**DATA FOR PROCESSING:**
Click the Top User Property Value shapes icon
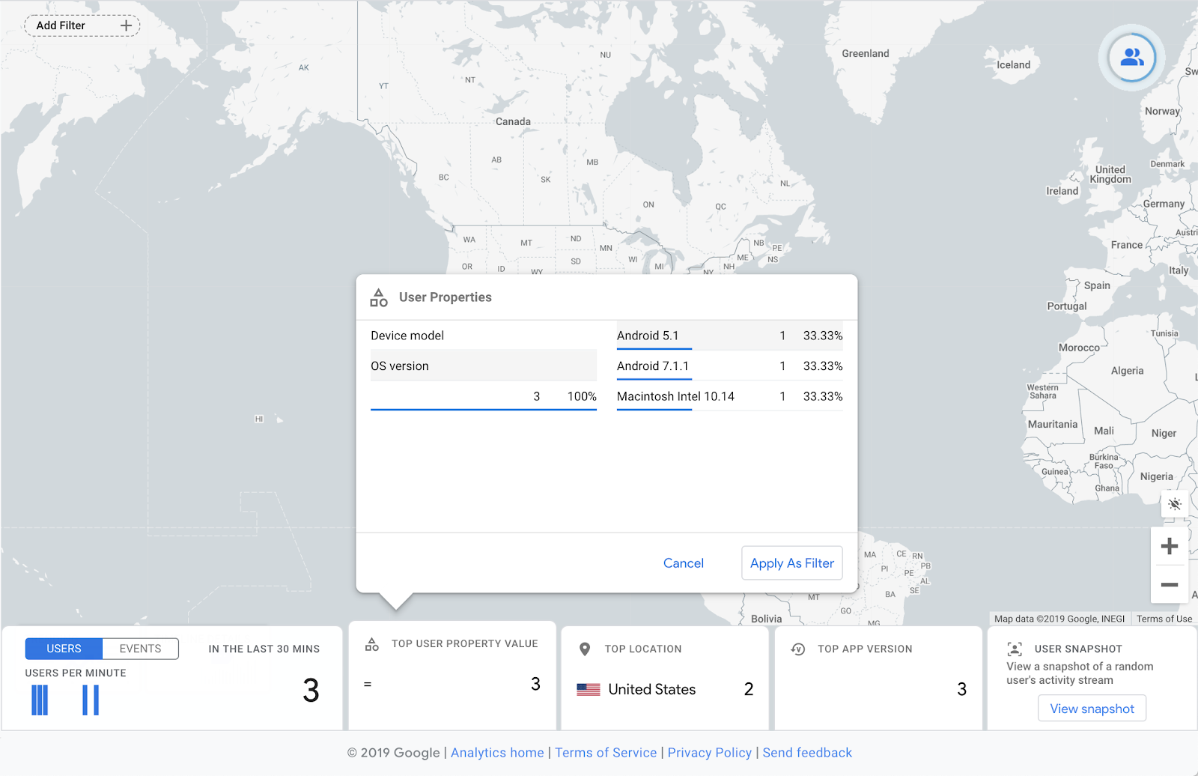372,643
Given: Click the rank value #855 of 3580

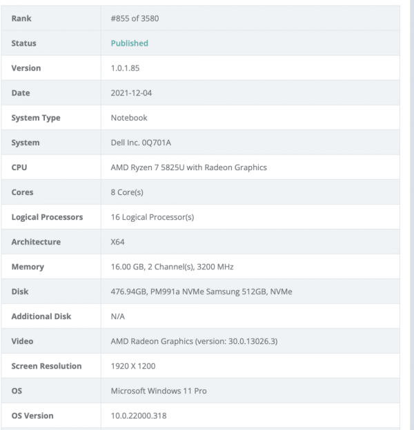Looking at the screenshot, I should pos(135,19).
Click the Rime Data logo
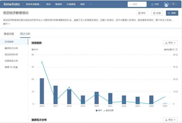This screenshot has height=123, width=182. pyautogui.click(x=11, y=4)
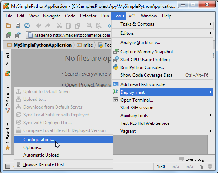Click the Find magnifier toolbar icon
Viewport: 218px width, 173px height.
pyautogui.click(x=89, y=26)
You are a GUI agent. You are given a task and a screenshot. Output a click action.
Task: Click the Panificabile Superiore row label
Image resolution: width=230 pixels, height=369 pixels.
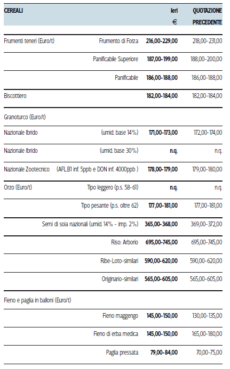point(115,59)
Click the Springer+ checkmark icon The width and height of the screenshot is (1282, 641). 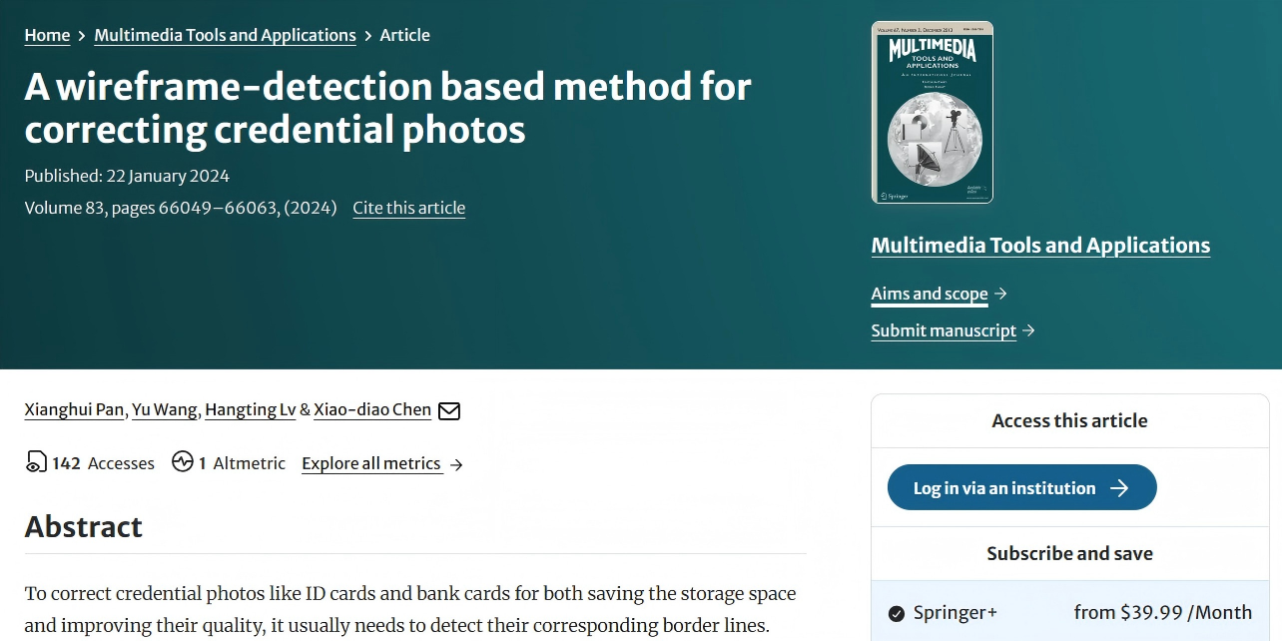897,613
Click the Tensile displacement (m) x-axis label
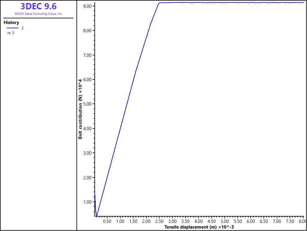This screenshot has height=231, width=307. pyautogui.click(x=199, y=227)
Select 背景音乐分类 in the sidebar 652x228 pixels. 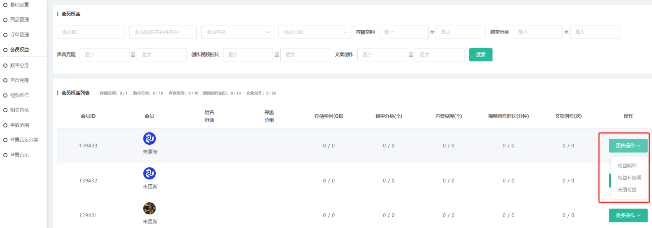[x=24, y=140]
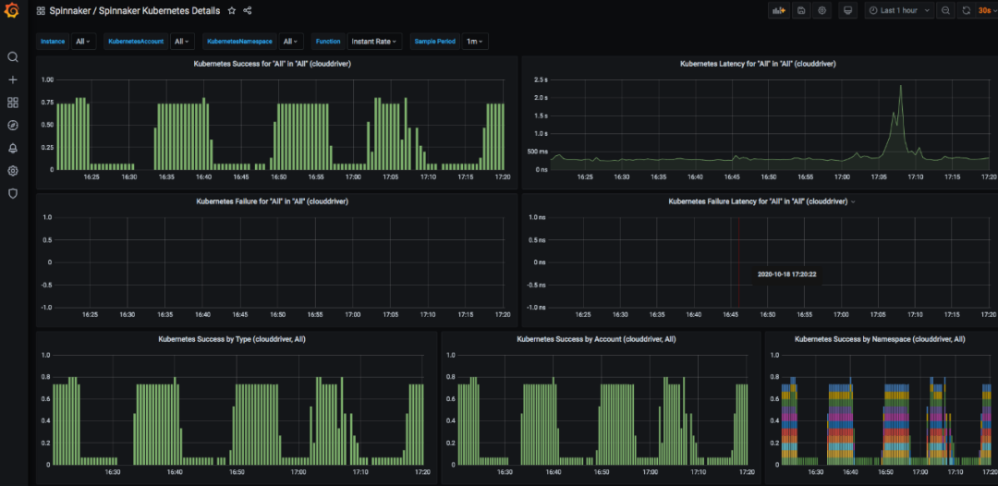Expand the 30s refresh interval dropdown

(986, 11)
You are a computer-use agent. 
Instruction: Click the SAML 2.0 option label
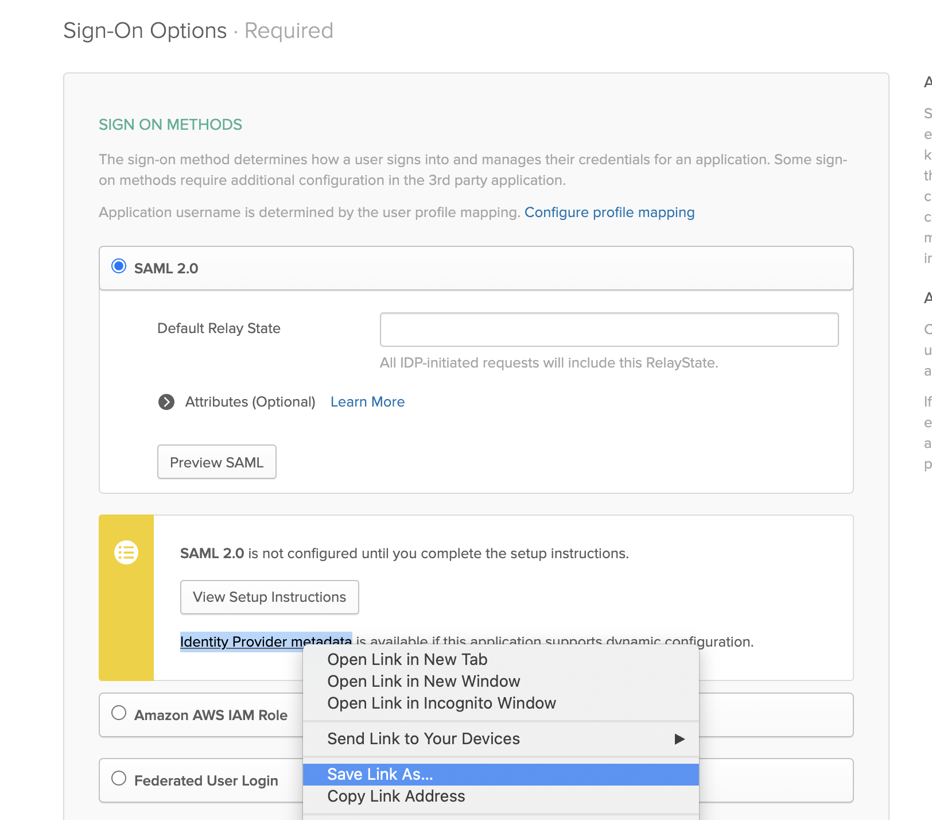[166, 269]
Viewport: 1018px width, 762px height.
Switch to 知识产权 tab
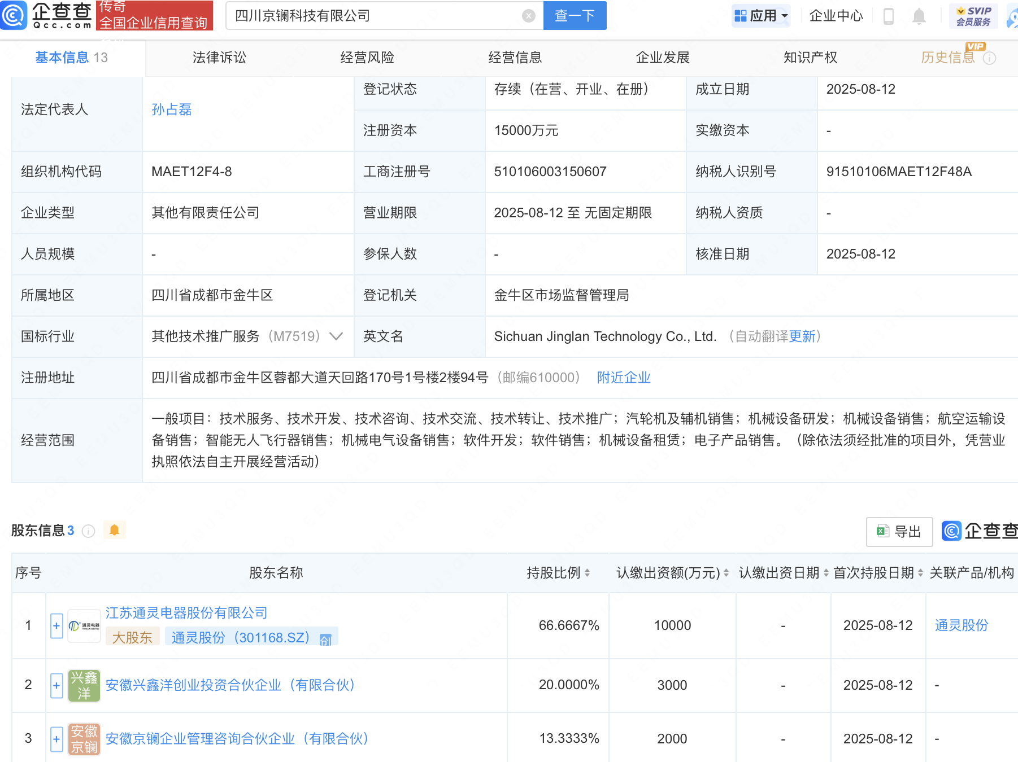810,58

**EXERCISE AIM:** Your answer must reproduce exactly the lines from the line with "Instruction: Click the SAML 2.0 option label" through the end of the material, both ends included, with every picture dropped.

**ANSWER SPACE:**
Instruction: Click the SAML 2.0 option label
[166, 269]
Viewport: 1018px width, 762px height.
Switch to 知识产权 tab
810,58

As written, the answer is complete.